Native Species American Wild Horses
'Wild Horse Fire Brigade'
The ‘Natural Wildfire Abatement and Forest Protection Plan’, commonly called ‘Wild Horse Fire Brigade’ (WHFB) helps mitigate wildfire and toxic smoke by restoring native wild horses as keystone herbivores into privately-owned and public wilderness areas where they reduce and maintain grass and brush wildfire fuels to nominal natural levels.
America has hundreds of millions of acres (privately-owned and public lands) of forests that are rich with forage and water. There are approximately 353-million acres of privately-owned forests at risk for catastrophic wildfire. And there is approximately 115-million acres of publicly-owned designated wilderness, containing forests of old growth conifers and the last bastions of wildlife species and their habitat.
Prior to the arrival of Columbus in 1492, scientists estimate there were as many as 50-million bison, 20-million wild horses and approximately 100-million cervids (deer, elk, pronghorn, etc.) on the North American landscape. Today, we find these large-bodied herbivore populations have been decimated via mismanagement and human meddling.
Extensively published scientific studies show that this collapsed herbivore (loss of large herbivores) results in abnormally excessive grass and brush wildfire fuels. The same published scientific research shows that on every continent, when the herbivory collapsed, catastrophic wildfires evolved. (See our 'Resources' page for links to the published science)
Wild Horse Fire Brigade is the name of our nonprofit and also that of our Nature-Based solution for the plight of American wild horses. In its essence the Plan is very simple; rewild and relocate wild horses away-from areas of conflict and confinement and locate them into wilderness areas where they benefit flora and fauna as they reduce and maintain grass and brush wildfire fuels.
America contains hundreds of millions of acres of wilderness (public and privately-owned) where wild horses can live wild and free beyond conflicts with livestock and other public land uses.
Wild Horse Fire Brigade helps saves native species American wild horses by rewilding them from government holding facilities, and/or relocating them away from areas of contention with livestock production, and humanely placing them as family units into carefully selected designated wilderness areas that are economically and ecologically appropriate.
There is approximately 353-million acres of privately-owned forest lands at risk of catastrophic wildfire. There is also 110-million acres of public-owned designated wilderness area in America, primarily in the western United States. Most of these wilderness areas have abundant forage and water resources but are manifestly unsuited for livestock grazing due to existing law, existing populations of apex predators and excessive logistics and transport costs due to the difficult terrain and remoteness of such locations.

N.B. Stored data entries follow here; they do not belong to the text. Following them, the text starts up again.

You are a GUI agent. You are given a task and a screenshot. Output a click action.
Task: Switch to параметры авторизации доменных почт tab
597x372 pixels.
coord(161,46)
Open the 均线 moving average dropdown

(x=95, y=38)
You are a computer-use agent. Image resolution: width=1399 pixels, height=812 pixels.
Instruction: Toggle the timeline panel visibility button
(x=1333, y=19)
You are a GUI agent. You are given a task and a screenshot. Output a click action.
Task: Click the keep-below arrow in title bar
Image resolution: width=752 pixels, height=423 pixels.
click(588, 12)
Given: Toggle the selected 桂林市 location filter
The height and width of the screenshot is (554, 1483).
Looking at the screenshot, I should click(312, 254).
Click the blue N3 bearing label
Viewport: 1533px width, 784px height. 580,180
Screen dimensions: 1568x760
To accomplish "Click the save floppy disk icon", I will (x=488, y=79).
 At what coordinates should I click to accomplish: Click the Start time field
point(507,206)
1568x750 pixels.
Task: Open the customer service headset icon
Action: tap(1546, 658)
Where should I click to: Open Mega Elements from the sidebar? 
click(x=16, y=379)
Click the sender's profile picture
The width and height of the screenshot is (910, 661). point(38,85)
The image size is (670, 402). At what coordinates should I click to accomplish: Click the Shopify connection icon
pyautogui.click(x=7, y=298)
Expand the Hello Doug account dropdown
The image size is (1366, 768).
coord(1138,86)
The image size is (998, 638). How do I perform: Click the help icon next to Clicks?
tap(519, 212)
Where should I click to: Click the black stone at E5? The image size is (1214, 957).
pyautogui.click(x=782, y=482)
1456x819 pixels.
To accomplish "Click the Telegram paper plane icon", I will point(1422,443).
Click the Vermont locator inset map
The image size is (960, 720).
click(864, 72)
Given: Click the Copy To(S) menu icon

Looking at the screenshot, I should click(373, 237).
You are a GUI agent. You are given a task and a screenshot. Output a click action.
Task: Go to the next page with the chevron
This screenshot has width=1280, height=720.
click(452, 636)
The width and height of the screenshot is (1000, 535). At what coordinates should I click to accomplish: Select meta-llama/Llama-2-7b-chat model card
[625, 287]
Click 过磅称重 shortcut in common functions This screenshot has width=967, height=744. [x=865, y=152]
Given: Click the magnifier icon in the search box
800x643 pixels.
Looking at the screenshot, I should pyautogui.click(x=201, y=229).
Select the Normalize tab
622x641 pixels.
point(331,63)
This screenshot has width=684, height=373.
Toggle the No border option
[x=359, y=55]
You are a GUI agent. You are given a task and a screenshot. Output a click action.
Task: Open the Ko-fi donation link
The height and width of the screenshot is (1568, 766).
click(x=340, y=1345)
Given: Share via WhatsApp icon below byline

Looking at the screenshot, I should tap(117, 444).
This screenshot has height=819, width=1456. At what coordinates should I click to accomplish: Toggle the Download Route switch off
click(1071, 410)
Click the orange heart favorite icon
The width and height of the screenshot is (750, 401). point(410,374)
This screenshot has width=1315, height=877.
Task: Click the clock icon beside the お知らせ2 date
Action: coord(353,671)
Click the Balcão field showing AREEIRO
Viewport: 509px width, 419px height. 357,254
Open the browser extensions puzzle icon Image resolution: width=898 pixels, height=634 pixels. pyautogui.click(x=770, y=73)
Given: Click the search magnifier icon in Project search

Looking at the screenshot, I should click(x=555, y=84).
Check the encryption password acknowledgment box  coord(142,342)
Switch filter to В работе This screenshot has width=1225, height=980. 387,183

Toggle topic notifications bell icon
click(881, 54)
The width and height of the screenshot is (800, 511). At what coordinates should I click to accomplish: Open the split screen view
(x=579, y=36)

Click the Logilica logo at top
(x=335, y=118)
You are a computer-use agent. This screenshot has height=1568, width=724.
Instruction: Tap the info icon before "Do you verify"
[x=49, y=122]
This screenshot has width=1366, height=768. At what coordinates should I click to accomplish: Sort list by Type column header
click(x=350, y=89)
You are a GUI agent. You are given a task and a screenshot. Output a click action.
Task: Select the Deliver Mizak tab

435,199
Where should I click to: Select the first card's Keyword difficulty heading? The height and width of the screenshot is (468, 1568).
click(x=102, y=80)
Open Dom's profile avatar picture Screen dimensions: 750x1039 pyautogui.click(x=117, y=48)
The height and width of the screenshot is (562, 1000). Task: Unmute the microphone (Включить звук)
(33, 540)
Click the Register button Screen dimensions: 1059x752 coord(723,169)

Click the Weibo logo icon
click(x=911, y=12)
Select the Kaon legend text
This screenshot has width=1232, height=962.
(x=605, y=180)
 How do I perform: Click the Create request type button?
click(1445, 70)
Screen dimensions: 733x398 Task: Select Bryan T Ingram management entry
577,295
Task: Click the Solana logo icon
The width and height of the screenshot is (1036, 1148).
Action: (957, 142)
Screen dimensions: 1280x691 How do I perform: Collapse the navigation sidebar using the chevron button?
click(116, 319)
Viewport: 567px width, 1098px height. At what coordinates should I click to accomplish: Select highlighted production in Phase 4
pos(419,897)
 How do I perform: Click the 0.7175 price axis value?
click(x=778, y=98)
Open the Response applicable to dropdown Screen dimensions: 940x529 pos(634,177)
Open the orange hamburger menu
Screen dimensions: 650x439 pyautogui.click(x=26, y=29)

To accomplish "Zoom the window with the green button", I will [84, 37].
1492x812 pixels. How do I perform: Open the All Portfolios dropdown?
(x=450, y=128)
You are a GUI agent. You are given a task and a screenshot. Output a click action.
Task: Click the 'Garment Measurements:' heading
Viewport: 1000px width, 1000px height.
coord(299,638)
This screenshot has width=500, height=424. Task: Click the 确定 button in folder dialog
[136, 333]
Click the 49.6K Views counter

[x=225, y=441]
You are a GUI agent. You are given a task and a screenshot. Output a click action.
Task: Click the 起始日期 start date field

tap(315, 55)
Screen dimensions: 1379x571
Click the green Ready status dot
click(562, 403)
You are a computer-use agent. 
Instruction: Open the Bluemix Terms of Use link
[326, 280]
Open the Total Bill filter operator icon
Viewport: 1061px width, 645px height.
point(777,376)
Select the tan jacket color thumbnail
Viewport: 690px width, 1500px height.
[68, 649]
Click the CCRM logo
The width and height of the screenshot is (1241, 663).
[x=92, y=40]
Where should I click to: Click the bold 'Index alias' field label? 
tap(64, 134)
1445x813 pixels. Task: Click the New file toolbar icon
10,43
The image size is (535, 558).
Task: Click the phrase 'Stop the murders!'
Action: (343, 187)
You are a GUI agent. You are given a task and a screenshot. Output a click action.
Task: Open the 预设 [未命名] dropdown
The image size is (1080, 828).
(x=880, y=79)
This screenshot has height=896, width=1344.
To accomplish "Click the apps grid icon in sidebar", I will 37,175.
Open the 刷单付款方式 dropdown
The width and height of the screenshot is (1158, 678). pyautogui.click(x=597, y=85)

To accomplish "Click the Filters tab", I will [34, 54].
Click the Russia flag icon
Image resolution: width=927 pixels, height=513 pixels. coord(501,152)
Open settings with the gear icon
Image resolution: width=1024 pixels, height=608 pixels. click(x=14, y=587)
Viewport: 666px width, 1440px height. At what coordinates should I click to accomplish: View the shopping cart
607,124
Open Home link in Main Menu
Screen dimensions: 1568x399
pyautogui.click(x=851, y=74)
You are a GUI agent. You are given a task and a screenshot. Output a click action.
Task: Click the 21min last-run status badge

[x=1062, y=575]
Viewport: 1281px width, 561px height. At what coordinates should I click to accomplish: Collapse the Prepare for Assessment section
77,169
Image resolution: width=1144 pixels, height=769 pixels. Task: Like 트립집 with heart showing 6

In such wilderness areas, wild horses that are restored back into their evolutionary roles as keystone herbivores naturally protect forests, wildlife, watersheds and wilderness ecosystems.
Wilderness areas benefit through the symbiotic grazing by wild horses that naturally maintain wildfire fuels (grass and brush) to nominal levels, thereby reducing the frequency, size and intensity of wildfire, as well as deadly toxic wildfire SMOKE (greenhouse gas) that is harming human health and accelerating climate change.
The goal of Wild Horse Fire Brigade is to naturally and sustainably save America’s remaining native species wild horses and their genetic diversity by establishing several large-scale wilderness wildfire-grazing pilot programs using wild horses that are sourced from excess Native American horses, and government agencies (BLM, USFS) using existing law (Humane Transfer of Excess Animals).
Another goal is to also support the amendment of Section 1339 of the 1971 Free-Roaming Wild Burro and Horse Protection Act, to allow federal managers to also directly rewild horses into designated wilderness areas outside existing herd areas.